Records for processing:
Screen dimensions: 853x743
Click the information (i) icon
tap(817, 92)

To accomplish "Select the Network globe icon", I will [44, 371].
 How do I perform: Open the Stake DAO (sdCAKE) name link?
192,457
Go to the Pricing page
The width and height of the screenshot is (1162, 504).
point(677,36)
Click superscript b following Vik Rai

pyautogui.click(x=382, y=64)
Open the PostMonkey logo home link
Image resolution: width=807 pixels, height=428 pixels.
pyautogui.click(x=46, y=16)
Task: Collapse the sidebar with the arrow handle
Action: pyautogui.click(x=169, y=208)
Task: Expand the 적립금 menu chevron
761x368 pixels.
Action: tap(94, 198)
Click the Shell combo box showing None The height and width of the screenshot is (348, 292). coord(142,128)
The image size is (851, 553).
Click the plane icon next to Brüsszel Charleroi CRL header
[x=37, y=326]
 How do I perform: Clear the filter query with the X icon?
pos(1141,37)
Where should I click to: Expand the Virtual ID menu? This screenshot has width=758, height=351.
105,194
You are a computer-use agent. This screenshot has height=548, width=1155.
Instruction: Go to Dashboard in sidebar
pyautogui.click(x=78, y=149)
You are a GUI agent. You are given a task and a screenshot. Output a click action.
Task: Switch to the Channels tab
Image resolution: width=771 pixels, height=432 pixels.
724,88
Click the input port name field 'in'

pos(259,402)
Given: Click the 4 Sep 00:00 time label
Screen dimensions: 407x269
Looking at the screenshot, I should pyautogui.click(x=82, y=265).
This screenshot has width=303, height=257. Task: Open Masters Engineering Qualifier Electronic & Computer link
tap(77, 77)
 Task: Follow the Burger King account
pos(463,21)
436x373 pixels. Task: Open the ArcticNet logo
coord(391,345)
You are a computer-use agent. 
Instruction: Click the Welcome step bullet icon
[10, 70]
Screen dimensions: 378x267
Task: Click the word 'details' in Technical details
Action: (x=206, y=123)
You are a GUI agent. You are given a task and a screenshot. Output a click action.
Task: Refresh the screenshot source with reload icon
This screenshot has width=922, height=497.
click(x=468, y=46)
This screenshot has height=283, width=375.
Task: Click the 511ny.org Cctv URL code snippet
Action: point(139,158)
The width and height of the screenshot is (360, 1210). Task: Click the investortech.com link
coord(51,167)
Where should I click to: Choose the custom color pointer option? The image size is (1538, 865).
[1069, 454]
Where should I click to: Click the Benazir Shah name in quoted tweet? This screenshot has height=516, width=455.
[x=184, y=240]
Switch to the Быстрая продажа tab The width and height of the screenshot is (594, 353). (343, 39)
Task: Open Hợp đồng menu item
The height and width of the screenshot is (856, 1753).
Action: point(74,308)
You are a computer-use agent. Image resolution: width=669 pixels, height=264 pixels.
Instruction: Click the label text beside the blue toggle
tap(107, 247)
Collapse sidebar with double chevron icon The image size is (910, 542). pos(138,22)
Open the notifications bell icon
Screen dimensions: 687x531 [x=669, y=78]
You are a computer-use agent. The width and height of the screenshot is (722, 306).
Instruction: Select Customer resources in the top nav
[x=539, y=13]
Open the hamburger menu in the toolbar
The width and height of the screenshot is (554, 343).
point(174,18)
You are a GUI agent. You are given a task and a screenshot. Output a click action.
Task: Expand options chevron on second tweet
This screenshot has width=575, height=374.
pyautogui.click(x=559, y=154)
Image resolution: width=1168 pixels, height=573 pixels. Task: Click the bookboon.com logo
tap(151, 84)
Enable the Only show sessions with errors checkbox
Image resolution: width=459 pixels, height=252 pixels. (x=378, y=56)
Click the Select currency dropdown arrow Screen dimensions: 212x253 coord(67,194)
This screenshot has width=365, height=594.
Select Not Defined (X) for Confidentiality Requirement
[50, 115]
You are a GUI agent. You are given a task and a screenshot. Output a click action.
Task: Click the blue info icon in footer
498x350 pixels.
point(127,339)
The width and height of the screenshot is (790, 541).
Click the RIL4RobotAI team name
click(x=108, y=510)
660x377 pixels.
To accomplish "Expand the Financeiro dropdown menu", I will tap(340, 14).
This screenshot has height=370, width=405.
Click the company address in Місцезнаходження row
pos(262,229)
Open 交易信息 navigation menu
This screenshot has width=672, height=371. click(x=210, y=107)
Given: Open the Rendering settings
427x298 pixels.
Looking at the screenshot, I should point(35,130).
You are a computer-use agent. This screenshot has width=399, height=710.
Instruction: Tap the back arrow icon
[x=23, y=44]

Task goal: Could you print the material above once more, exactly as it stands?

Written response:
Screen dimensions: 853x743
Click the information (i) icon
tap(817, 92)

To accomplish "Select the Network globe icon", I will [44, 371].
 How do I perform: Open the Stake DAO (sdCAKE) name link?
192,457
Go to the Pricing page
The width and height of the screenshot is (1162, 504).
point(677,36)
Click superscript b following Vik Rai

pyautogui.click(x=382, y=64)
Open the PostMonkey logo home link
Image resolution: width=807 pixels, height=428 pixels.
pyautogui.click(x=46, y=16)
Task: Collapse the sidebar with the arrow handle
Action: pyautogui.click(x=169, y=208)
Task: Expand the 적립금 menu chevron
761x368 pixels.
Action: tap(94, 198)
Click the Shell combo box showing None The height and width of the screenshot is (348, 292). coord(142,128)
The image size is (851, 553).
Click the plane icon next to Brüsszel Charleroi CRL header
[x=37, y=326]
 How do I perform: Clear the filter query with the X icon?
pos(1141,37)
Where should I click to: Expand the Virtual ID menu? This screenshot has width=758, height=351.
105,194
You are a computer-use agent. This screenshot has height=548, width=1155.
Instruction: Go to Dashboard in sidebar
pyautogui.click(x=78, y=149)
You are a GUI agent. You are given a task and a screenshot. Output a click action.
Task: Switch to the Channels tab
Image resolution: width=771 pixels, height=432 pixels.
724,88
Click the input port name field 'in'

pos(259,402)
Given: Click the 4 Sep 00:00 time label
Screen dimensions: 407x269
Looking at the screenshot, I should pyautogui.click(x=82, y=265).
This screenshot has width=303, height=257. Task: Open Masters Engineering Qualifier Electronic & Computer link
tap(77, 77)
 Task: Follow the Burger King account
pos(463,21)
436x373 pixels. Task: Open the ArcticNet logo
coord(391,345)
You are a computer-use agent. 
Instruction: Click the Welcome step bullet icon
[10, 70]
Screen dimensions: 378x267
Task: Click the word 'details' in Technical details
Action: (x=206, y=123)
You are a GUI agent. You are given a task and a screenshot. Output a click action.
Task: Refresh the screenshot source with reload icon
This screenshot has width=922, height=497.
click(x=468, y=46)
This screenshot has height=283, width=375.
Task: Click the 511ny.org Cctv URL code snippet
Action: point(139,158)
The width and height of the screenshot is (360, 1210). Task: Click the investortech.com link
coord(51,167)
Where should I click to: Choose the custom color pointer option? The image size is (1538, 865).
[1069, 454]
Where should I click to: Click the Benazir Shah name in quoted tweet? This screenshot has height=516, width=455.
[x=184, y=240]
Switch to the Быстрая продажа tab The width and height of the screenshot is (594, 353). (343, 39)
Task: Open Hợp đồng menu item
The height and width of the screenshot is (856, 1753).
Action: point(74,308)
You are a computer-use agent. Image resolution: width=669 pixels, height=264 pixels.
Instruction: Click the label text beside the blue toggle
tap(107, 247)
Collapse sidebar with double chevron icon The image size is (910, 542). pos(138,22)
Open the notifications bell icon
Screen dimensions: 687x531 [x=669, y=78]
You are a computer-use agent. The width and height of the screenshot is (722, 306).
Instruction: Select Customer resources in the top nav
[x=539, y=13]
Open the hamburger menu in the toolbar
The width and height of the screenshot is (554, 343).
point(174,18)
You are a GUI agent. You are given a task and a screenshot. Output a click action.
Task: Expand options chevron on second tweet
This screenshot has width=575, height=374.
pyautogui.click(x=559, y=154)
Image resolution: width=1168 pixels, height=573 pixels. Task: Click the bookboon.com logo
tap(151, 84)
Enable the Only show sessions with errors checkbox
Image resolution: width=459 pixels, height=252 pixels. (x=378, y=56)
Click the Select currency dropdown arrow Screen dimensions: 212x253 coord(67,194)
This screenshot has width=365, height=594.
Select Not Defined (X) for Confidentiality Requirement
[50, 115]
You are a GUI agent. You are given a task and a screenshot. Output a click action.
Task: Click the blue info icon in footer
498x350 pixels.
point(127,339)
The width and height of the screenshot is (790, 541).
Click the RIL4RobotAI team name
click(x=108, y=510)
660x377 pixels.
To accomplish "Expand the Financeiro dropdown menu", I will tap(340, 14).
This screenshot has height=370, width=405.
Click the company address in Місцезнаходження row
pos(262,229)
Open 交易信息 navigation menu
This screenshot has width=672, height=371. click(x=210, y=107)
Given: Open the Rendering settings
427x298 pixels.
Looking at the screenshot, I should point(35,130).
You are a computer-use agent. This screenshot has width=399, height=710.
Instruction: Tap the back arrow icon
[x=23, y=44]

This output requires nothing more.